第575話 アドミラル平原の戦い

 リベラストラ郊外の荒地で、迷宮から上ってきたアスラン戦士団やバジルの民も合流することになった。妨害の可能性すら考慮しているものの、そういったことは全くなかった。

 それからすぐにカーミラはある場所への避難を提案する。



「ここです」



 目的地まではその日の内に到着した。そこはリベラストラ郊外にある開拓地である。まだ建設中、増設中の地区となっているため、人口はそれほどではない。一方で働き手は多い。特に奴隷たちは管理も杜撰なまま。

 よって大人数で入っても気に留める者すらいない。

 開拓地の中にある大きな酒場。

 そこがカーミラが連れてきた場所であった。ただし酒場には正面から入らず、後ろにある倉庫から中へと入る。カーミラが不規則に、しかしある符丁を意味するように戸を叩いた。



「……あんたは?」



 扉の小窓が開かれ、酒臭さが漂ってくる。

 それに対してカーミラは小さな金貨を取り出し、見せた。すると扉の奥で慌てるような気配がして、勢いよく開かれる。男は口の周りに食べかすを付けたままの薄汚い恰好で、扉が開かれたことでより一層強い匂いが漂った。思わず顔をしかめる者もいる中、彼はこびへつらいながら手招きする。

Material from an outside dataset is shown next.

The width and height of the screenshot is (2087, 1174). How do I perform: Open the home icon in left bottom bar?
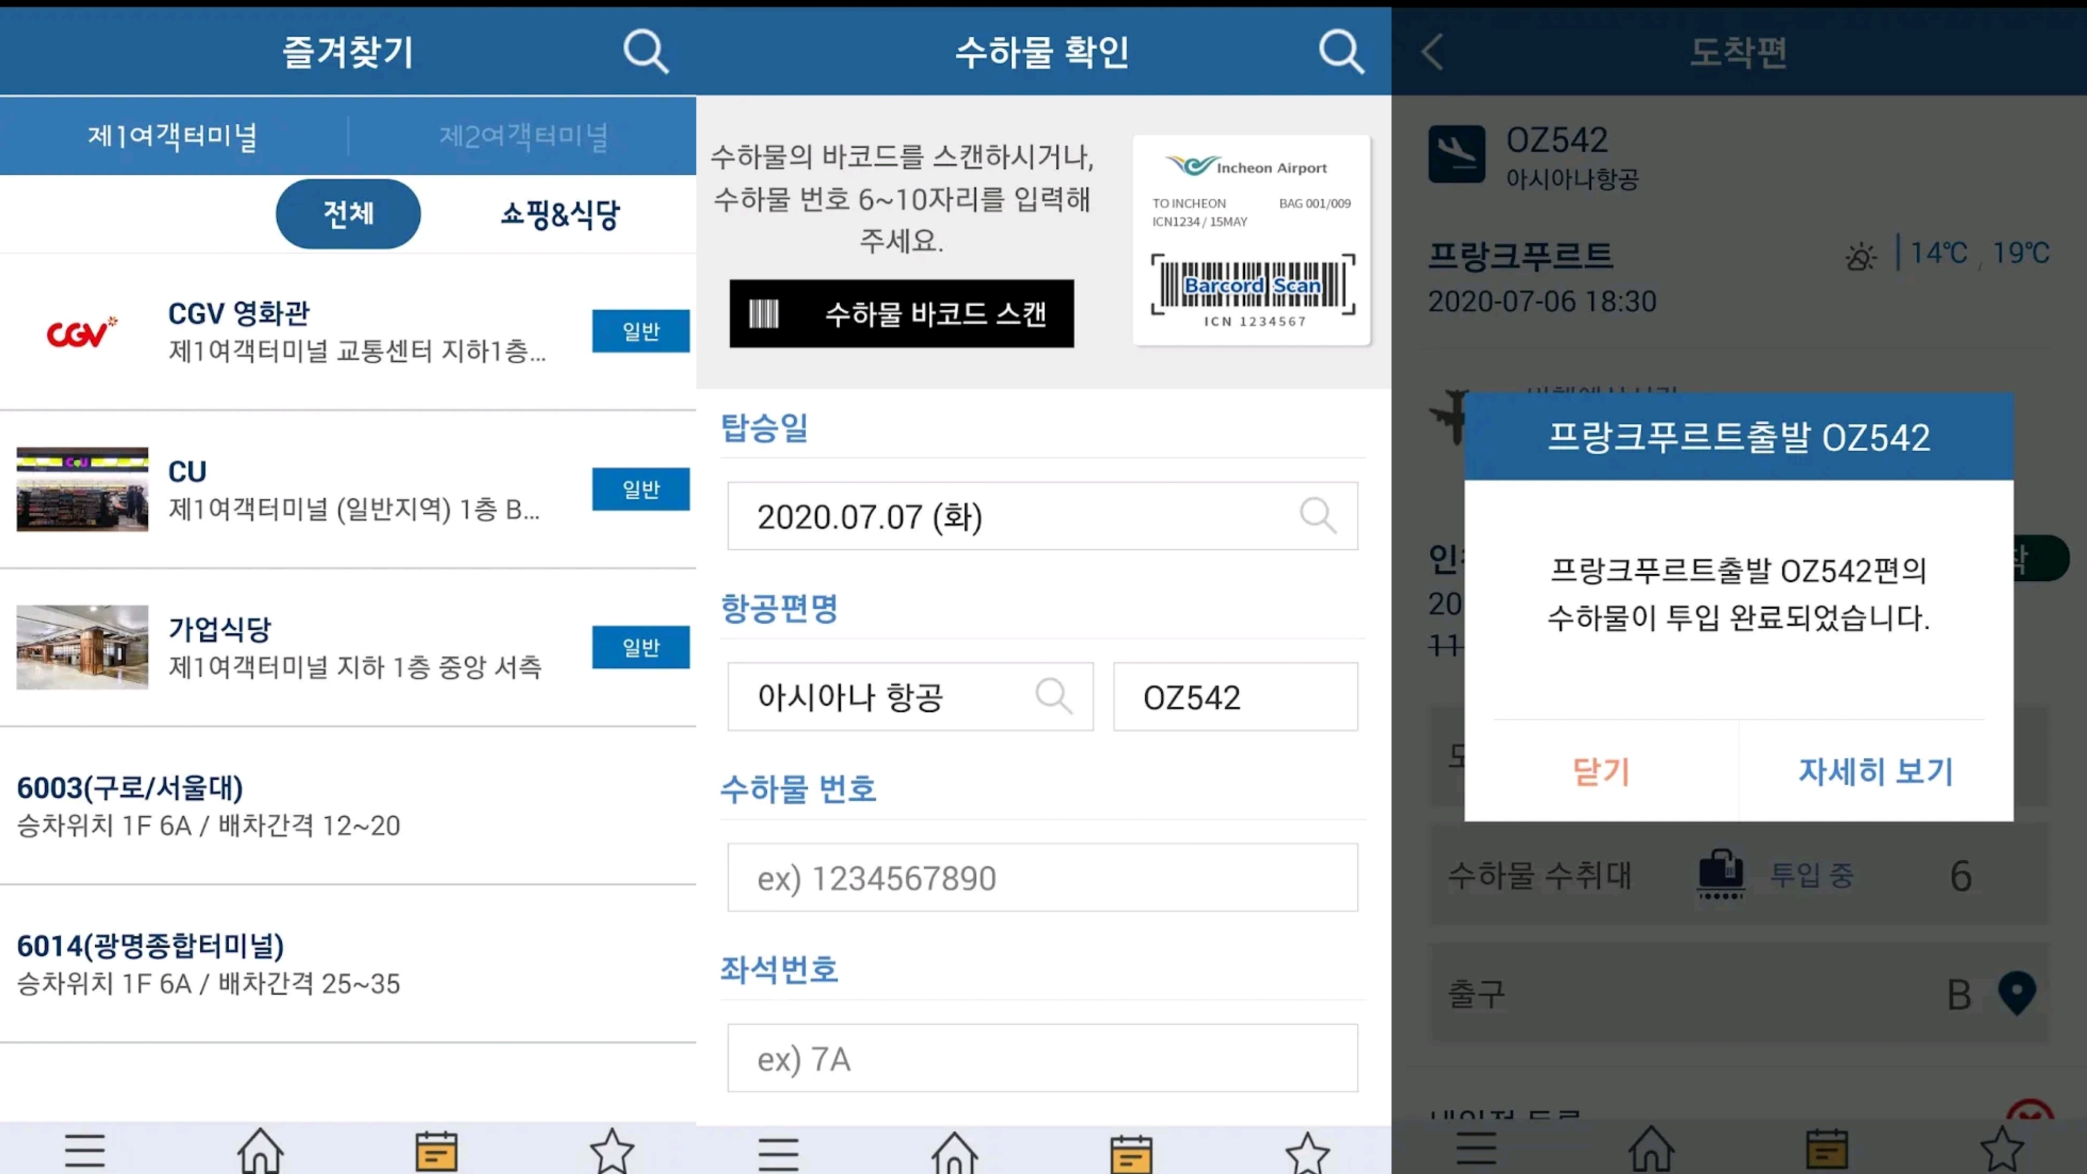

「まさかあんただとはな。もう国から出て行ったと思っていたよ」

「戻ってきたところです。それよりも『黒猫』に会わせてください」

「分かった。分かった」



 もはや怯えているのではないかと思うほど、男はカーミラに頭を下げ続ける。如何にも浮浪者な男が盲目の少女に媚びへつらっている様は、まさしく異様であった。

 しかし考えている暇はない。

 急ぎ、全員で扉の内側に入る。そこは小さな部屋になっていたが、全員が入ると男は荷箱をずらしてその下にあった鉄扉を持ち上げる。地下へ続く階段が姿を現した。



「何やらいかがわしい組織の匂いがしますね」



 ルゥナはずばりと言い当てる。

 だがカーミラは一切答えず、真っ先に地下へと降り始めた。他の者たちも初めは顔を見合わせていたが、ルーク、スルザーラと続いていくのを見て階段を降り始めた。

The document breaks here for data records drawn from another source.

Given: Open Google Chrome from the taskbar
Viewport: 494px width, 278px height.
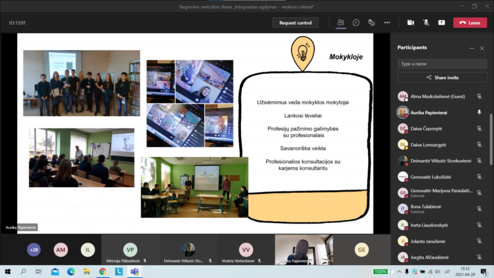Looking at the screenshot, I should 103,271.
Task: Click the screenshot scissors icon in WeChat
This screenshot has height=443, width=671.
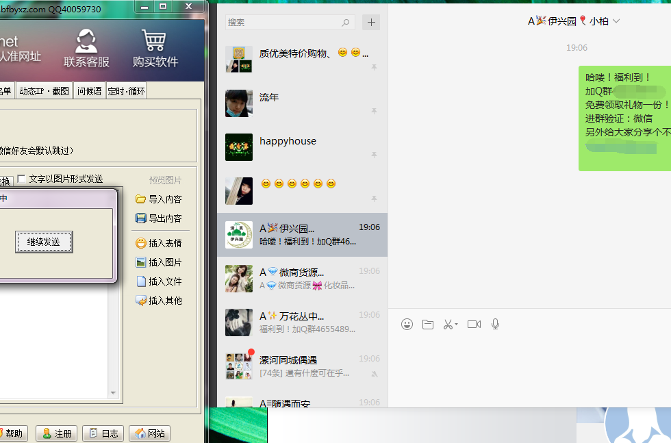Action: [x=448, y=324]
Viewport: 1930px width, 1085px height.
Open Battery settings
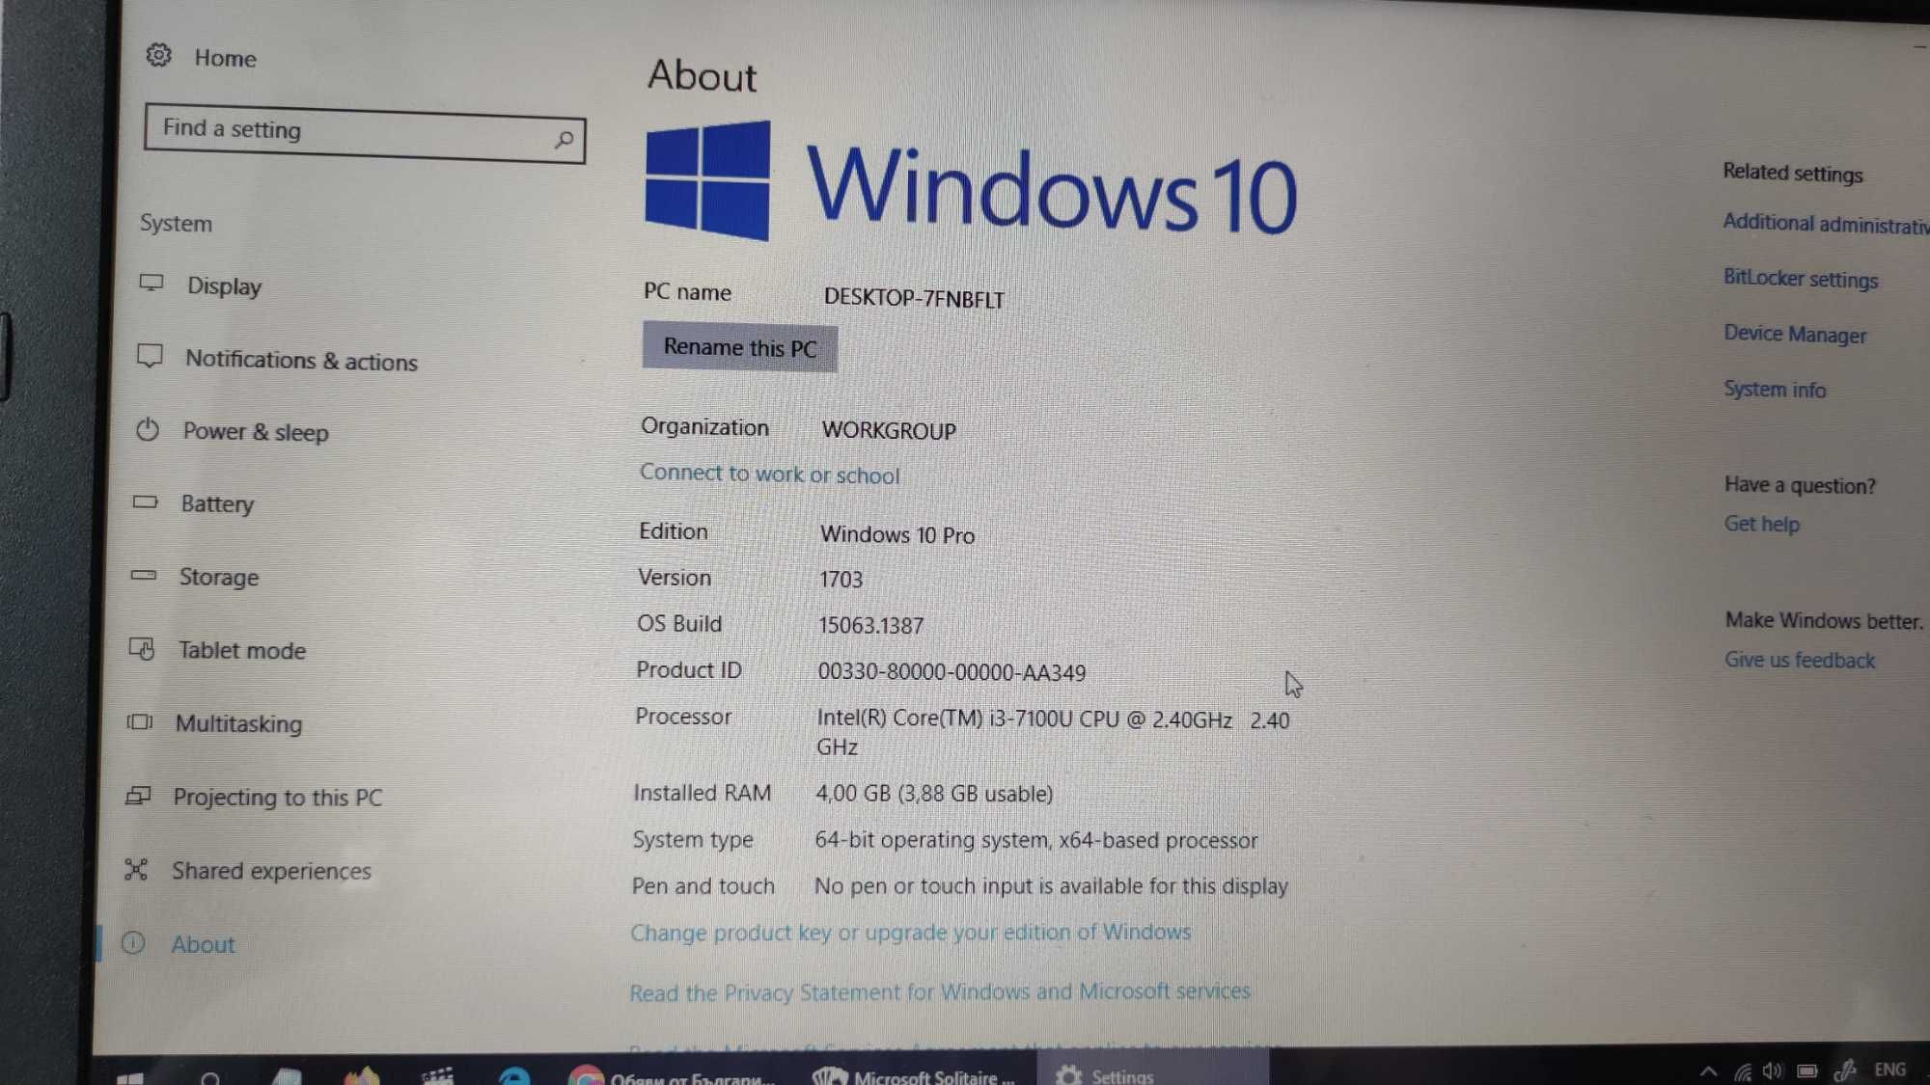coord(216,503)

 階段は螺旋状になっていて、少々狭いが壁には明かりも埋め込まれている。そのため踏み外すような心配はない。しかも火ではなく、道具が光そのものを発しているのだ。皆それを珍しがっていた。



「カーミラ、ここは?」

「とある組織の隠れ家です。数年前までは私も顔を出していました。久しぶりですが、変わった様子はありませんね」

「組織?」

「私たちの協力者になってくれるかもしれない組織です。スウィフト家はもう頼れないでしょうから」



 そう言われてルークは思い出す。

 以前、カーミラは自分たちを匿ってくれる当てがあると語っていた。それがこの組織なのだろう。しかし同時に、もう一つ思い出してしまう。それはこの話が原因でネオンと喧嘩をしてしまったことだ。今でもネオンの言いがかりだと思っているし、彼女が怒った理由も全く分からないでいる。



(でも、結局話し合えないまま……)



 しかし思い出すほどに沸々と怒りが沸いてきた。



「というか俺って悪くないよな?」

「どうかしましたか?」

「あ、いや、何でもない」



 思わず口に出してしまうほどに。

 何度考え直しても納得できないが、それでもネオンのことは憎らしいとも思えない。悶々としたまま無機質に歩き続けていると、ルークが気付いた時には少し広めの部屋に立っていた。思考の海から戻ってきたのは、カーミラが手を叩いて注目を集めたからである。



「皆さん、理由も説明せず申し訳ありませんでした。ですがここならば安全だと思います」

「カーミラ殿、ここはどういった場所なのでしょうか?」

「今の帝国の体制に抵抗する組織です。私たちとは利害関係が一致しています」

「帝国内にもそのような組織が? 不勉強でした」

「もう間もなく組織の立役者が来ます。詳しいことは彼が来てから話させてください」



 そう言い終わらないうちに、部屋の扉が開かれた。全く音を立てずに開かれたので、中には気づいていない者もいたほどである。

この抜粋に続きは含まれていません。